## SUPPLIED MATERIAL
____

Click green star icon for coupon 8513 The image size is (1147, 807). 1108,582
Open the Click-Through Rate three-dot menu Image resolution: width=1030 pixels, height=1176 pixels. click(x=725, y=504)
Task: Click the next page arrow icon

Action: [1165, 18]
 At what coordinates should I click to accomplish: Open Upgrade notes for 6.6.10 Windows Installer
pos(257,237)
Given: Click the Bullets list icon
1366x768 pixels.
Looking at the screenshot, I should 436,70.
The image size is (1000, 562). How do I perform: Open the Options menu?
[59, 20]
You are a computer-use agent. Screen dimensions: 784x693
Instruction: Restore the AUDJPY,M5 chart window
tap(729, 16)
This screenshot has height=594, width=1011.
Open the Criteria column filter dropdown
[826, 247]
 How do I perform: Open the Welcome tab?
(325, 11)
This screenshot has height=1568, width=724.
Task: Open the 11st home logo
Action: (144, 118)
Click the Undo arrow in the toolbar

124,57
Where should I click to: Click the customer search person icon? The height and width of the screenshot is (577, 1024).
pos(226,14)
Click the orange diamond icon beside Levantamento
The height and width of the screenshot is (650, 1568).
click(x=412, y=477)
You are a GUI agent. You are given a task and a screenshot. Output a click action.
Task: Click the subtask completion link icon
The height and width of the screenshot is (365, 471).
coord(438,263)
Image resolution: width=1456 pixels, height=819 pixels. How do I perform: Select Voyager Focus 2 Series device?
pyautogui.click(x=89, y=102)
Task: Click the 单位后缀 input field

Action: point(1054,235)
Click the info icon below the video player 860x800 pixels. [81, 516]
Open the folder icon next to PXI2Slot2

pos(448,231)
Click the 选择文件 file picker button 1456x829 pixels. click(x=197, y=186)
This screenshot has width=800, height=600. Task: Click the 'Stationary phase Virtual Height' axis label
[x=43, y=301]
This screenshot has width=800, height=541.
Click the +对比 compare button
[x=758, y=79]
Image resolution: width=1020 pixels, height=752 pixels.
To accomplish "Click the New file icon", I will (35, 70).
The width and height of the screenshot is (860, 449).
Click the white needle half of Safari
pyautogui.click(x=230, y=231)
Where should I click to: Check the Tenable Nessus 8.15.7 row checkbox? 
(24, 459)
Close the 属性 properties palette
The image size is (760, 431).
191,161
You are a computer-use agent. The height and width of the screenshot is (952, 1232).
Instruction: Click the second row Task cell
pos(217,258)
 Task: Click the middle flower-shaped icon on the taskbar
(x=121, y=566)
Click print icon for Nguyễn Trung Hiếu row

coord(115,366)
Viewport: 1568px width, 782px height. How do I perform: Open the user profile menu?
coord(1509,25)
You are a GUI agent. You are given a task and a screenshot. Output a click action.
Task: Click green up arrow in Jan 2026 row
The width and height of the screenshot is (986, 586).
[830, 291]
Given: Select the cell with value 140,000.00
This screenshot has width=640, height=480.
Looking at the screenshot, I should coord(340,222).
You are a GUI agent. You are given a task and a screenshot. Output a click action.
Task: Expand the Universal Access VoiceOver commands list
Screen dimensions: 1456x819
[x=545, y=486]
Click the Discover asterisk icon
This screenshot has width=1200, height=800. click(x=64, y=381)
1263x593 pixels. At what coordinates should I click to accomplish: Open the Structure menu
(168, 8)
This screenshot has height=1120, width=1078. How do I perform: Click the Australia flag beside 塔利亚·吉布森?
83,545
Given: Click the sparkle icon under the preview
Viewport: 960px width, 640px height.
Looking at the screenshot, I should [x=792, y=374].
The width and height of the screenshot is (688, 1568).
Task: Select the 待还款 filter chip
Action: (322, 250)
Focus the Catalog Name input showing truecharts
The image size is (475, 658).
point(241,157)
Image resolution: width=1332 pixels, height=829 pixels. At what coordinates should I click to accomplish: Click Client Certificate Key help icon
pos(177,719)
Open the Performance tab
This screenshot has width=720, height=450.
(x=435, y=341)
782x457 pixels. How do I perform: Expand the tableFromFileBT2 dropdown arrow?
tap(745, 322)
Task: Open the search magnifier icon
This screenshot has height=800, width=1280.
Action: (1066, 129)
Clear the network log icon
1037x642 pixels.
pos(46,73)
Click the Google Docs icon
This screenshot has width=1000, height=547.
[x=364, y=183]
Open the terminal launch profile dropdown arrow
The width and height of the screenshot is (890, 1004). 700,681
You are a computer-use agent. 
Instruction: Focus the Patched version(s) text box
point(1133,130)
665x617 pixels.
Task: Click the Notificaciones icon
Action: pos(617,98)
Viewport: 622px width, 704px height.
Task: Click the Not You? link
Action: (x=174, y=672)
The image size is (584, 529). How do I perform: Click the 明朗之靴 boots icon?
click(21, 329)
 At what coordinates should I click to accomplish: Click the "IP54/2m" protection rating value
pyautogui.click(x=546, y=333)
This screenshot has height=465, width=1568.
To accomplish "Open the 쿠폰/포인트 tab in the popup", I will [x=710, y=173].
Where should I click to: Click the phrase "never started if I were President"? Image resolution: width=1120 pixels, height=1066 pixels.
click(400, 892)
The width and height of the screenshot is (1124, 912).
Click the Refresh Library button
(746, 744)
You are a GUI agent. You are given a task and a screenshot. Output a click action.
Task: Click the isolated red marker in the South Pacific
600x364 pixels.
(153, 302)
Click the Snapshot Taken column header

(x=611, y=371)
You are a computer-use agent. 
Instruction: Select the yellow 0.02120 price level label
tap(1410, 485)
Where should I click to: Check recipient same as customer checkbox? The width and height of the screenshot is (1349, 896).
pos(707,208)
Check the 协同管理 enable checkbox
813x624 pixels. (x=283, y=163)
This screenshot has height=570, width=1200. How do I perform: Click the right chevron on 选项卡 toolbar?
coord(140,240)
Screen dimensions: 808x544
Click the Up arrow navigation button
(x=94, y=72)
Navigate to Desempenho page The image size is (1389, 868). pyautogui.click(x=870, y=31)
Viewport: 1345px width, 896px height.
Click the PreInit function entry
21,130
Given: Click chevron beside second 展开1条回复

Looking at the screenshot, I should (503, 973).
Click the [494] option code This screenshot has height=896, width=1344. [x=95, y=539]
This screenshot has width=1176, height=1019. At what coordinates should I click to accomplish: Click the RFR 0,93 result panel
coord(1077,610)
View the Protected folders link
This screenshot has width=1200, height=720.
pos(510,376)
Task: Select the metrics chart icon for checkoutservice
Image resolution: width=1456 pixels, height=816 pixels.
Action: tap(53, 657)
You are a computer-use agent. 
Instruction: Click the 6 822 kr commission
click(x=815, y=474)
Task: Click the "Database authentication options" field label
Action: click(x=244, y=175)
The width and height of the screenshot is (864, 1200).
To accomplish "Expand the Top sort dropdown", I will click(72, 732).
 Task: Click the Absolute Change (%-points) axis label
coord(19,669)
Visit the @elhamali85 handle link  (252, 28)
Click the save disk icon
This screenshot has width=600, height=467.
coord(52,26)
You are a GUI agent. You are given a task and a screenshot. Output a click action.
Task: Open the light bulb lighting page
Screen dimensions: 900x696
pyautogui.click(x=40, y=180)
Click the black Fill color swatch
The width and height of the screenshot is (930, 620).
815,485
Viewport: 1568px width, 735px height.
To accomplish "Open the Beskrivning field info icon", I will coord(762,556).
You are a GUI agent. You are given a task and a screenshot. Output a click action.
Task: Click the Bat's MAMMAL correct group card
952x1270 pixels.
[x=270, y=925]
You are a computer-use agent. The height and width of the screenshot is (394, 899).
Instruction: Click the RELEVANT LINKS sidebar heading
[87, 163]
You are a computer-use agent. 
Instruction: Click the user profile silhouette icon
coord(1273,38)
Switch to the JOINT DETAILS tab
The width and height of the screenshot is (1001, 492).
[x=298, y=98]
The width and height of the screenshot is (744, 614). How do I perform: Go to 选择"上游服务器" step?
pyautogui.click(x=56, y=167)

____

## PROBLEM DETAILS
Copy all lines of the listing above that contain the string "will".

## TASK RESPONSE
To accomplish "Click the New file icon", I will (35, 70).
To accomplish "Open the 쿠폰/포인트 tab in the popup", I will [x=710, y=173].
To accomplish "Expand the Top sort dropdown", I will click(72, 732).
To accomplish "Open the Beskrivning field info icon", I will coord(762,556).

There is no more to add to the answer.